Può sembrare cinico, ma in realtà è il contrario. È onesto. Perché se una cosa ti costa troppo, dopo un po' smetti di farla. E se smetti di farla, era meglio non iniziarla proprio. Vedi il caso dell’EU e delle sue incertezze sulla sostenibilità negli ultimi mesi.

Invece se dici dall'inizio: "Possiamo permettercelo, e vi spieghiamo quanto ci costa", allora tutti sanno che quella cosa la farai davvero, e per sempre. O almeno fino a che, come dice Co-op UK, non comporterà un serio rischio per la sostenibilità economica dell’azienda.

Perché funziona questo metodo

Questo metodo funziona perché risolve tre problemi che di solito rovinano tutto:

Il problema dell'improvvisazione: Se usi solo criteri che vengono dall'ONU, nessuno può dire che stai inventando scuse o che stai facendo politica. Stai solo applicando quello che dice la comunità internazionale.

Il problema della legittimità: Se sono i tuoi soci che te lo chiedono, non stai imponendo le tue idee a nessuno. Stai facendo quello che ti viene chiesto di fare.

Il problema della sostenibilità: Se dici dall'inizio quanto ti costa e che te lo puoi permettere, nessuno può accusarti di fare promesse che non puoi mantenere.

Una lezione per tutti

Questa storia dovrebbe interessare tutti quelli che gestiscono supermercati, non solo per la tragedia di Gaza, ma per tutte le situazioni in cui ci viene voglia di fare la cosa giusta.

Perché di situazioni così ce ne sono tante. Il cioccolato fatto con il lavoro dei bambini, i vestiti cuciti da gente che lavora in condizioni terribili, l'olio di palma che distrugge le foreste.
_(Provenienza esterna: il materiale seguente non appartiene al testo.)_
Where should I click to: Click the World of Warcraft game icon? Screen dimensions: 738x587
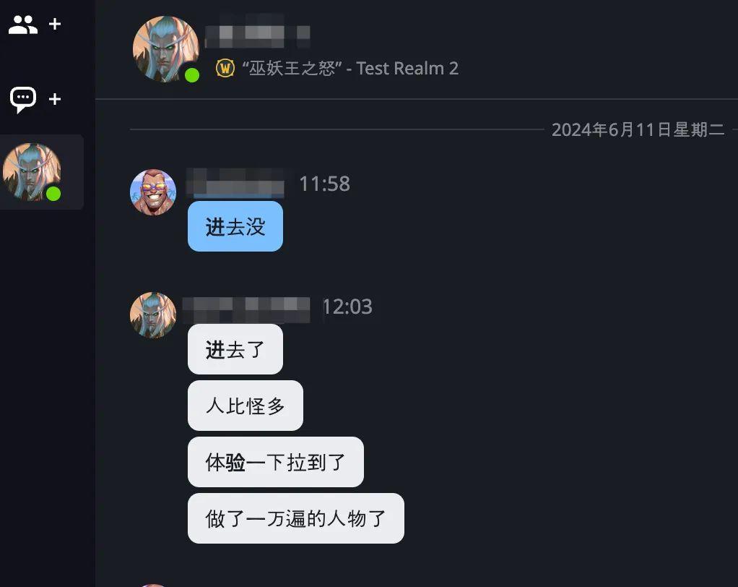[x=225, y=68]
Ma anche nella distribuzione stessa: le condizioni di lavoro delle persone nei punti vendita e nei centri logistici, la contrattazione con la piccola e media industria e con le filiere agroalimentari. Ogni volta che compri qualcosa, da qualche parte nel mondo qualcuno ne paga il prezzo.
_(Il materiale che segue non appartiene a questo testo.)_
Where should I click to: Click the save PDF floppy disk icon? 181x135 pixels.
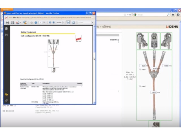tap(12, 23)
Il punto non è se devi fare qualcosa o no. Il punto è come lo fai.

Infatti la lezione di tutto questo è semplice: se vuoi fare la cosa giusta, non basta volerlo. Devi anche saperlo fare.

Devi usare criteri che non hai inventato tu. Devi avere il consenso di chi ti sta intorno (e quindi non devi avere in casa situazioni di sfruttamento, prevaricazione, illegittimità). Devi essere trasparente sui costi. E devi farlo con continuità, non solo quando ti va.

Non è facile, ma è possibile. La cooperativa inglese lo ha dimostrato. E probabilmente tra qualche anno, quando qualcuno studierà come si fa l'attivismo aziendale senza fare danni, userà il loro esempio.

La sfida per il settore distributivo è ora quella di sviluppare standard condivisi per dare risposte alle questioni umanitarie più rilevanti per il largo consumo: criteri scientifici, processi democratici, comunicazione trasparente. Perché se i valori sono universali, anche i metodi per applicarli dovrebbero esserlo.